WHAT TO WORK ON:
Type the records out again in full, exactly.

Source records:
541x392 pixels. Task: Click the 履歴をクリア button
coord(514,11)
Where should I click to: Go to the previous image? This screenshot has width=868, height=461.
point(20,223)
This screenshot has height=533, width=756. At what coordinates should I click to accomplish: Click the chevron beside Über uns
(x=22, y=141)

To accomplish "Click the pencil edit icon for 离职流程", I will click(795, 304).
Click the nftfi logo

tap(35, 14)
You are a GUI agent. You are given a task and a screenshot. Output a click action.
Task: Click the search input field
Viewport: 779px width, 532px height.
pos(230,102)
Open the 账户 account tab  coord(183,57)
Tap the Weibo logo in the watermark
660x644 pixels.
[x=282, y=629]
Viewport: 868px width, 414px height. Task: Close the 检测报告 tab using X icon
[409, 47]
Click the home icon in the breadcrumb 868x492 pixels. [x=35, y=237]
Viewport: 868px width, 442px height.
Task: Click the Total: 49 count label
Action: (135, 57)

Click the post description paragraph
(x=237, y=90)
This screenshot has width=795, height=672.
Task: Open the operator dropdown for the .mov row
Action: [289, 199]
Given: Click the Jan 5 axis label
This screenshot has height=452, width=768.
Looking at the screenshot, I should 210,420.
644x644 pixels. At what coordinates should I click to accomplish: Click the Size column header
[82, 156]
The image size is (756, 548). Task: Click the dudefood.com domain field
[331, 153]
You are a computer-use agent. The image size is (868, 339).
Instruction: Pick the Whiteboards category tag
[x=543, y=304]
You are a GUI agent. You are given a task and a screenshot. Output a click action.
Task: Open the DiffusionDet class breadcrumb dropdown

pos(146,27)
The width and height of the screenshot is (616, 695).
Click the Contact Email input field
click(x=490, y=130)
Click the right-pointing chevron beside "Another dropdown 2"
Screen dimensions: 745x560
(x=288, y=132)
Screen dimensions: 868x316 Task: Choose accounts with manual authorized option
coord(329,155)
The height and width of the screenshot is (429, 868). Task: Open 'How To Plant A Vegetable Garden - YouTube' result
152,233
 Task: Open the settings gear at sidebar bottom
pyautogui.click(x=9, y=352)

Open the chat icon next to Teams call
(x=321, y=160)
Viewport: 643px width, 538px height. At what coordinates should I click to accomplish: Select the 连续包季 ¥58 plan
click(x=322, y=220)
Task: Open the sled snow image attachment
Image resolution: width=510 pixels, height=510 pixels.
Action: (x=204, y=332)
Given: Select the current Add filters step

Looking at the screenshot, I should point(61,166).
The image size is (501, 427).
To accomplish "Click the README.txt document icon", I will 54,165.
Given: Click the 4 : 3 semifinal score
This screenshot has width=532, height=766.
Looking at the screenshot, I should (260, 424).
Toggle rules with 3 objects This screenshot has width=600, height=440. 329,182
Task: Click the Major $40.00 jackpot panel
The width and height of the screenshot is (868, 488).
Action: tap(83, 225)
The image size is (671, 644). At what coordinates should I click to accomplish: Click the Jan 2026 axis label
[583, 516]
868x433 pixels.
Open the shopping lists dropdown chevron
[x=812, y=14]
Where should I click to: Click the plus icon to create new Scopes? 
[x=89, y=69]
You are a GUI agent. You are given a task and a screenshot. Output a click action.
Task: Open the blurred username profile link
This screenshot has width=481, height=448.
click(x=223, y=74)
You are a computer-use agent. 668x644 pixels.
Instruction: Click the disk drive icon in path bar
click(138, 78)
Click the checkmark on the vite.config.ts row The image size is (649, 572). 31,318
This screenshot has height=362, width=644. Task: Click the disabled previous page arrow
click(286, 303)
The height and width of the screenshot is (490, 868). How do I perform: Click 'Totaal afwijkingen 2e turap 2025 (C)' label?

PROBLEM SOLUTION:
541x392 pixels. Task: Click the 履歴をクリア button
coord(514,11)
Where should I click to: Go to the previous image? This screenshot has width=868, height=461.
point(20,223)
This screenshot has height=533, width=756. At what coordinates should I click to accomplish: Click the chevron beside Über uns
(x=22, y=141)

To accomplish "Click the pencil edit icon for 离职流程", I will click(795, 304).
Click the nftfi logo

tap(35, 14)
You are a GUI agent. You are given a task and a screenshot. Output a click action.
Task: Click the search input field
Viewport: 779px width, 532px height.
pos(230,102)
Open the 账户 account tab  coord(183,57)
Tap the Weibo logo in the watermark
660x644 pixels.
[x=282, y=629]
Viewport: 868px width, 414px height. Task: Close the 检测报告 tab using X icon
[409, 47]
Click the home icon in the breadcrumb 868x492 pixels. [x=35, y=237]
Viewport: 868px width, 442px height.
Task: Click the Total: 49 count label
Action: (135, 57)

Click the post description paragraph
(x=237, y=90)
This screenshot has width=795, height=672.
Task: Open the operator dropdown for the .mov row
Action: [289, 199]
Given: Click the Jan 5 axis label
This screenshot has height=452, width=768.
Looking at the screenshot, I should 210,420.
644x644 pixels. At what coordinates should I click to accomplish: Click the Size column header
[82, 156]
The image size is (756, 548). Task: Click the dudefood.com domain field
[331, 153]
You are a computer-use agent. The image size is (868, 339).
Instruction: Pick the Whiteboards category tag
[x=543, y=304]
You are a GUI agent. You are given a task and a screenshot. Output a click action.
Task: Open the DiffusionDet class breadcrumb dropdown

pos(146,27)
The width and height of the screenshot is (616, 695).
Click the Contact Email input field
click(x=490, y=130)
Click the right-pointing chevron beside "Another dropdown 2"
Screen dimensions: 745x560
(x=288, y=132)
Screen dimensions: 868x316 Task: Choose accounts with manual authorized option
coord(329,155)
The height and width of the screenshot is (429, 868). Task: Open 'How To Plant A Vegetable Garden - YouTube' result
152,233
 Task: Open the settings gear at sidebar bottom
pyautogui.click(x=9, y=352)

Open the chat icon next to Teams call
(x=321, y=160)
Viewport: 643px width, 538px height. At what coordinates should I click to accomplish: Select the 连续包季 ¥58 plan
click(x=322, y=220)
Task: Open the sled snow image attachment
Image resolution: width=510 pixels, height=510 pixels.
Action: (x=204, y=332)
Given: Select the current Add filters step

Looking at the screenshot, I should point(61,166).
The image size is (501, 427).
To accomplish "Click the README.txt document icon", I will 54,165.
Given: Click the 4 : 3 semifinal score
This screenshot has width=532, height=766.
Looking at the screenshot, I should (260, 424).
Toggle rules with 3 objects This screenshot has width=600, height=440. 329,182
Task: Click the Major $40.00 jackpot panel
The width and height of the screenshot is (868, 488).
Action: tap(83, 225)
The image size is (671, 644). At what coordinates should I click to accomplish: Click the Jan 2026 axis label
[583, 516]
868x433 pixels.
Open the shopping lists dropdown chevron
[x=812, y=14]
Where should I click to: Click the plus icon to create new Scopes? 
[x=89, y=69]
You are a GUI agent. You are given a task and a screenshot. Output a click action.
Task: Open the blurred username profile link
This screenshot has width=481, height=448.
click(x=223, y=74)
You are a computer-use agent. 668x644 pixels.
Instruction: Click the disk drive icon in path bar
click(138, 78)
Click the checkmark on the vite.config.ts row The image size is (649, 572). 31,318
This screenshot has height=362, width=644. Task: Click the disabled previous page arrow
click(286, 303)
The height and width of the screenshot is (490, 868). How do I perform: Click 'Totaal afwijkingen 2e turap 2025 (C)' label?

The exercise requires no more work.